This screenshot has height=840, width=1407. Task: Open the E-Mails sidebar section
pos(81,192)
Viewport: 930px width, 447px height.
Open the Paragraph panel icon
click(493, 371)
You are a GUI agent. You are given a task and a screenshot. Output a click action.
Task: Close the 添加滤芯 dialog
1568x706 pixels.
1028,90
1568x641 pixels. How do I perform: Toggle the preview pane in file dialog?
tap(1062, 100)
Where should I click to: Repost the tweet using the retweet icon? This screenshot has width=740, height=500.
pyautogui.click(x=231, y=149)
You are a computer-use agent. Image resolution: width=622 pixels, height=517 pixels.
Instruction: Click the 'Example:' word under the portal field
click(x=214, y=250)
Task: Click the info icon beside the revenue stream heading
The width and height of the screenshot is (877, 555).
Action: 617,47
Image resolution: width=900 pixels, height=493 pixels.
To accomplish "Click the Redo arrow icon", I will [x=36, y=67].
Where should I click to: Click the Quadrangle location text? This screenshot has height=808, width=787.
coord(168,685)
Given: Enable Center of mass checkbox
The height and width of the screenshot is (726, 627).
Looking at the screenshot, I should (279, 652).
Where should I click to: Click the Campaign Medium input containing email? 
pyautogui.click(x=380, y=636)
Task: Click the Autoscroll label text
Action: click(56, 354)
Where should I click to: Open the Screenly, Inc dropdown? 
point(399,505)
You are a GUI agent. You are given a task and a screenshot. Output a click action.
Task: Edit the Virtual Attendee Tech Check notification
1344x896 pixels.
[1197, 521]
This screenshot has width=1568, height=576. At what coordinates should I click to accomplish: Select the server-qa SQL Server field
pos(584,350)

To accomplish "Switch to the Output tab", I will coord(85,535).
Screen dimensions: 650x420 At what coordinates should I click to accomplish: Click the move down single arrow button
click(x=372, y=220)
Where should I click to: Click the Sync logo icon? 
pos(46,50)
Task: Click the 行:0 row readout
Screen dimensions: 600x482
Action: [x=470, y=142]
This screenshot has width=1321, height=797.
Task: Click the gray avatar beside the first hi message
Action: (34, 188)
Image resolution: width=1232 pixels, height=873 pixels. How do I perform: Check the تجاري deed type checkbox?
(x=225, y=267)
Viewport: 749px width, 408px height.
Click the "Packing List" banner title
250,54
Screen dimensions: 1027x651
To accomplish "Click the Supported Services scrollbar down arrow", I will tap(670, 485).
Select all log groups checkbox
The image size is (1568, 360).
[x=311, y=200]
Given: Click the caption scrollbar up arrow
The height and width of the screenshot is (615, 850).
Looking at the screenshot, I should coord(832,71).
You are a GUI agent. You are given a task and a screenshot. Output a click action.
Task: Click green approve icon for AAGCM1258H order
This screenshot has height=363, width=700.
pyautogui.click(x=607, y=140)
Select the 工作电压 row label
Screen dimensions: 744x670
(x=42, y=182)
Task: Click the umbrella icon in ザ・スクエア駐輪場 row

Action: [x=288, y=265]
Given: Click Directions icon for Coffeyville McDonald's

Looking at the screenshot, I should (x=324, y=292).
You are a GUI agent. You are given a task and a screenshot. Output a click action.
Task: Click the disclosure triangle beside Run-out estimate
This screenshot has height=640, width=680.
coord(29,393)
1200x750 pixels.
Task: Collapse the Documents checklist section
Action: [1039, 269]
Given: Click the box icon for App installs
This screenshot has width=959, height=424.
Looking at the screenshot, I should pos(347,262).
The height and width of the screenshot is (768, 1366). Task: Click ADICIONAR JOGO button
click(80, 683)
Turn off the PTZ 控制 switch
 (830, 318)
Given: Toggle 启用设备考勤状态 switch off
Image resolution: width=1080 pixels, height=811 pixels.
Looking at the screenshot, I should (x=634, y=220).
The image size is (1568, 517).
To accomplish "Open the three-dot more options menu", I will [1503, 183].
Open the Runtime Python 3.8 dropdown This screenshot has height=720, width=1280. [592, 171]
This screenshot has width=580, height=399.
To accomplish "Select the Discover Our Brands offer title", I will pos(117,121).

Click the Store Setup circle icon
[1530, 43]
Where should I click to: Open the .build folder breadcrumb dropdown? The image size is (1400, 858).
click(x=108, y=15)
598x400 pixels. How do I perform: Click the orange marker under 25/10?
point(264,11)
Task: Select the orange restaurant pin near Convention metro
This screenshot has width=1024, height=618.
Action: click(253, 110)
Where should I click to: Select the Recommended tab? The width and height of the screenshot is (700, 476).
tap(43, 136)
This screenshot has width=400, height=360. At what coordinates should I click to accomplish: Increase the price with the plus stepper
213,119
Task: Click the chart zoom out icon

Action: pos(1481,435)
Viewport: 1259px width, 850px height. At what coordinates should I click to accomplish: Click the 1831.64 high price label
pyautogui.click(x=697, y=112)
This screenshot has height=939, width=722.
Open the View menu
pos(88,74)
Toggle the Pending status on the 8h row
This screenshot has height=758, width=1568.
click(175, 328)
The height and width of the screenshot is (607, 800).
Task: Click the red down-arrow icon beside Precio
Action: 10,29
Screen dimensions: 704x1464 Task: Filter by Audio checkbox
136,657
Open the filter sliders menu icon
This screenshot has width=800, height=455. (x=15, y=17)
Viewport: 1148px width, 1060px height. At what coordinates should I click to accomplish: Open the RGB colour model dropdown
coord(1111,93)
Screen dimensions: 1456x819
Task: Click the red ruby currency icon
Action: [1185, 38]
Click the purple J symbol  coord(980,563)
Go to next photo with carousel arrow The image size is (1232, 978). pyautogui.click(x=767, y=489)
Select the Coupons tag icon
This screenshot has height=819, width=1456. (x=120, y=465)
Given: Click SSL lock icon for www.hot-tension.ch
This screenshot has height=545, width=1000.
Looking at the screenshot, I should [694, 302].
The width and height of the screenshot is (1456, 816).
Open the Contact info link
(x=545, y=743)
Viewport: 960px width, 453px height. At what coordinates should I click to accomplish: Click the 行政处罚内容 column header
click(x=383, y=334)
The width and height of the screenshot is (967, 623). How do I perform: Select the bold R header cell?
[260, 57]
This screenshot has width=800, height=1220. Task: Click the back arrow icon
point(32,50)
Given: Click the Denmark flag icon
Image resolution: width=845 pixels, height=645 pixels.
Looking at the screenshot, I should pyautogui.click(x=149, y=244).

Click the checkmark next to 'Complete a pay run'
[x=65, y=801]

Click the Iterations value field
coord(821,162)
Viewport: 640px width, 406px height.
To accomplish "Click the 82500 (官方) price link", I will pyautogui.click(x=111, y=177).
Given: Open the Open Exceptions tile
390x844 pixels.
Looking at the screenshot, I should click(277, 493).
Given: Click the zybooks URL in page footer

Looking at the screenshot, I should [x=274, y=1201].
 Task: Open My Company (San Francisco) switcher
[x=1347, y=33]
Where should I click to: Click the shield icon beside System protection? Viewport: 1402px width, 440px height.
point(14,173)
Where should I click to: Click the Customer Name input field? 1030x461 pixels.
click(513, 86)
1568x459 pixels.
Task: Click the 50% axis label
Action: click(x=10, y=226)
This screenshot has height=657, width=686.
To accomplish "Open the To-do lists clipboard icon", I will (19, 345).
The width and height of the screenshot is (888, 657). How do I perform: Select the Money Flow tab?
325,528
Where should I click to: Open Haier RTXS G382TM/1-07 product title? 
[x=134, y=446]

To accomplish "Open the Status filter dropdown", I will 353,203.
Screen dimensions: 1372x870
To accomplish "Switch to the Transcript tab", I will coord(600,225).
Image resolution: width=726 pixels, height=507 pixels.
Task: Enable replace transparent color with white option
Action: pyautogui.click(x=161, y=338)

-----

• [Task objective]:
Retyping every entry exactly is the whole of the task.

• [Solution to this exercise]:
This screenshot has height=840, width=1407. Task: Open the E-Mails sidebar section
pos(81,192)
Viewport: 930px width, 447px height.
Open the Paragraph panel icon
click(493, 371)
You are a GUI agent. You are given a task and a screenshot. Output a click action.
Task: Close the 添加滤芯 dialog
1568x706 pixels.
1028,90
1568x641 pixels. How do I perform: Toggle the preview pane in file dialog?
tap(1062, 100)
Where should I click to: Repost the tweet using the retweet icon? This screenshot has width=740, height=500.
pyautogui.click(x=231, y=149)
You are a computer-use agent. Image resolution: width=622 pixels, height=517 pixels.
Instruction: Click the 'Example:' word under the portal field
click(x=214, y=250)
Task: Click the info icon beside the revenue stream heading
The width and height of the screenshot is (877, 555).
Action: 617,47
Image resolution: width=900 pixels, height=493 pixels.
To accomplish "Click the Redo arrow icon", I will [x=36, y=67].
Where should I click to: Click the Quadrangle location text? This screenshot has height=808, width=787.
coord(168,685)
Given: Enable Center of mass checkbox
The height and width of the screenshot is (726, 627).
Looking at the screenshot, I should (279, 652).
Where should I click to: Click the Campaign Medium input containing email? 
pyautogui.click(x=380, y=636)
Task: Click the Autoscroll label text
Action: click(56, 354)
Where should I click to: Open the Screenly, Inc dropdown? 
point(399,505)
You are a GUI agent. You are given a task and a screenshot. Output a click action.
Task: Edit the Virtual Attendee Tech Check notification
1344x896 pixels.
[1197, 521]
This screenshot has width=1568, height=576. At what coordinates should I click to accomplish: Select the server-qa SQL Server field
pos(584,350)

To accomplish "Switch to the Output tab", I will coord(85,535).
Screen dimensions: 650x420 At what coordinates should I click to accomplish: Click the move down single arrow button
click(x=372, y=220)
Where should I click to: Click the Sync logo icon? 
pos(46,50)
Task: Click the 行:0 row readout
Screen dimensions: 600x482
Action: [x=470, y=142]
This screenshot has width=1321, height=797.
Task: Click the gray avatar beside the first hi message
Action: (34, 188)
Image resolution: width=1232 pixels, height=873 pixels. How do I perform: Check the تجاري deed type checkbox?
(x=225, y=267)
Viewport: 749px width, 408px height.
Click the "Packing List" banner title
250,54
Screen dimensions: 1027x651
To accomplish "Click the Supported Services scrollbar down arrow", I will tap(670, 485).
Select all log groups checkbox
The image size is (1568, 360).
[x=311, y=200]
Given: Click the caption scrollbar up arrow
The height and width of the screenshot is (615, 850).
Looking at the screenshot, I should coord(832,71).
You are a GUI agent. You are given a task and a screenshot. Output a click action.
Task: Click green approve icon for AAGCM1258H order
This screenshot has height=363, width=700.
pyautogui.click(x=607, y=140)
Select the 工作电压 row label
Screen dimensions: 744x670
(x=42, y=182)
Task: Click the umbrella icon in ザ・スクエア駐輪場 row

Action: [x=288, y=265]
Given: Click Directions icon for Coffeyville McDonald's

Looking at the screenshot, I should (x=324, y=292).
You are a GUI agent. You are given a task and a screenshot. Output a click action.
Task: Click the disclosure triangle beside Run-out estimate
This screenshot has height=640, width=680.
coord(29,393)
1200x750 pixels.
Task: Collapse the Documents checklist section
Action: [1039, 269]
Given: Click the box icon for App installs
This screenshot has width=959, height=424.
Looking at the screenshot, I should pos(347,262).
The height and width of the screenshot is (768, 1366). Task: Click ADICIONAR JOGO button
click(80, 683)
Turn off the PTZ 控制 switch
 (830, 318)
Given: Toggle 启用设备考勤状态 switch off
Image resolution: width=1080 pixels, height=811 pixels.
Looking at the screenshot, I should (x=634, y=220).
The image size is (1568, 517).
To accomplish "Open the three-dot more options menu", I will [1503, 183].
Open the Runtime Python 3.8 dropdown This screenshot has height=720, width=1280. [592, 171]
This screenshot has width=580, height=399.
To accomplish "Select the Discover Our Brands offer title", I will pos(117,121).

Click the Store Setup circle icon
[1530, 43]
Where should I click to: Open the .build folder breadcrumb dropdown? The image size is (1400, 858).
click(x=108, y=15)
598x400 pixels. How do I perform: Click the orange marker under 25/10?
point(264,11)
Task: Select the orange restaurant pin near Convention metro
This screenshot has width=1024, height=618.
Action: click(253, 110)
Where should I click to: Select the Recommended tab? The width and height of the screenshot is (700, 476).
tap(43, 136)
This screenshot has width=400, height=360. At what coordinates should I click to accomplish: Increase the price with the plus stepper
213,119
Task: Click the chart zoom out icon

Action: pos(1481,435)
Viewport: 1259px width, 850px height. At what coordinates should I click to accomplish: Click the 1831.64 high price label
pyautogui.click(x=697, y=112)
This screenshot has height=939, width=722.
Open the View menu
pos(88,74)
Toggle the Pending status on the 8h row
This screenshot has height=758, width=1568.
click(175, 328)
The height and width of the screenshot is (607, 800).
Task: Click the red down-arrow icon beside Precio
Action: 10,29
Screen dimensions: 704x1464 Task: Filter by Audio checkbox
136,657
Open the filter sliders menu icon
This screenshot has width=800, height=455. (x=15, y=17)
Viewport: 1148px width, 1060px height. At what coordinates should I click to accomplish: Open the RGB colour model dropdown
coord(1111,93)
Screen dimensions: 1456x819
Task: Click the red ruby currency icon
Action: [1185, 38]
Click the purple J symbol  coord(980,563)
Go to next photo with carousel arrow The image size is (1232, 978). pyautogui.click(x=767, y=489)
Select the Coupons tag icon
This screenshot has height=819, width=1456. (x=120, y=465)
Given: Click SSL lock icon for www.hot-tension.ch
This screenshot has height=545, width=1000.
Looking at the screenshot, I should [694, 302].
The width and height of the screenshot is (1456, 816).
Open the Contact info link
(x=545, y=743)
Viewport: 960px width, 453px height. At what coordinates should I click to accomplish: Click the 行政处罚内容 column header
click(x=383, y=334)
The width and height of the screenshot is (967, 623). How do I perform: Select the bold R header cell?
[260, 57]
This screenshot has width=800, height=1220. Task: Click the back arrow icon
point(32,50)
Given: Click the Denmark flag icon
Image resolution: width=845 pixels, height=645 pixels.
Looking at the screenshot, I should pyautogui.click(x=149, y=244).

Click the checkmark next to 'Complete a pay run'
[x=65, y=801]

Click the Iterations value field
coord(821,162)
Viewport: 640px width, 406px height.
To accomplish "Click the 82500 (官方) price link", I will pyautogui.click(x=111, y=177).
Given: Open the Open Exceptions tile
390x844 pixels.
Looking at the screenshot, I should click(277, 493).
Given: Click the zybooks URL in page footer

Looking at the screenshot, I should [x=274, y=1201].
 Task: Open My Company (San Francisco) switcher
[x=1347, y=33]
Where should I click to: Click the shield icon beside System protection? Viewport: 1402px width, 440px height.
point(14,173)
Where should I click to: Click the Customer Name input field? 1030x461 pixels.
click(513, 86)
1568x459 pixels.
Task: Click the 50% axis label
Action: click(x=10, y=226)
This screenshot has height=657, width=686.
To accomplish "Open the To-do lists clipboard icon", I will (19, 345).
The width and height of the screenshot is (888, 657). How do I perform: Select the Money Flow tab?
325,528
Where should I click to: Open Haier RTXS G382TM/1-07 product title? 
[x=134, y=446]

To accomplish "Open the Status filter dropdown", I will 353,203.
Screen dimensions: 1372x870
To accomplish "Switch to the Transcript tab", I will coord(600,225).
Image resolution: width=726 pixels, height=507 pixels.
Task: Enable replace transparent color with white option
Action: pyautogui.click(x=161, y=338)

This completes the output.